◆ **TASK INSTRUCTIONS**
Start the copy at the line containing "This screenshot has width=407, height=224." and run it through the last line of the records. Repeat each line exactly; omit pictures.

Pixel coordinate grounding data:
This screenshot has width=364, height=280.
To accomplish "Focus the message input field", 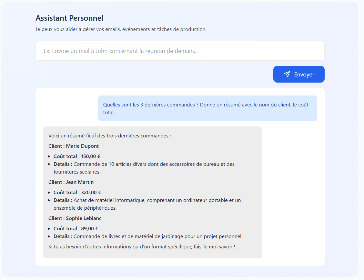I will 180,51.
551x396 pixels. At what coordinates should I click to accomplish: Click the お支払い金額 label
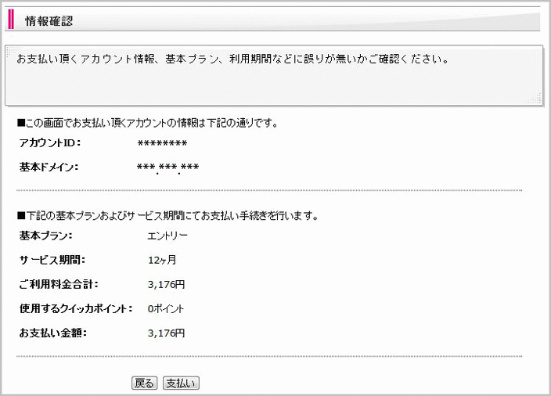click(53, 333)
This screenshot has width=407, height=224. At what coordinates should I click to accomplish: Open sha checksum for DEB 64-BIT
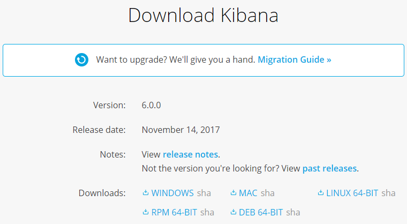[293, 212]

◆ **YOUR RESPONSE**
This screenshot has width=407, height=224. At what coordinates should I click to accomplish: Open sha checksum for DEB 64-BIT
[293, 212]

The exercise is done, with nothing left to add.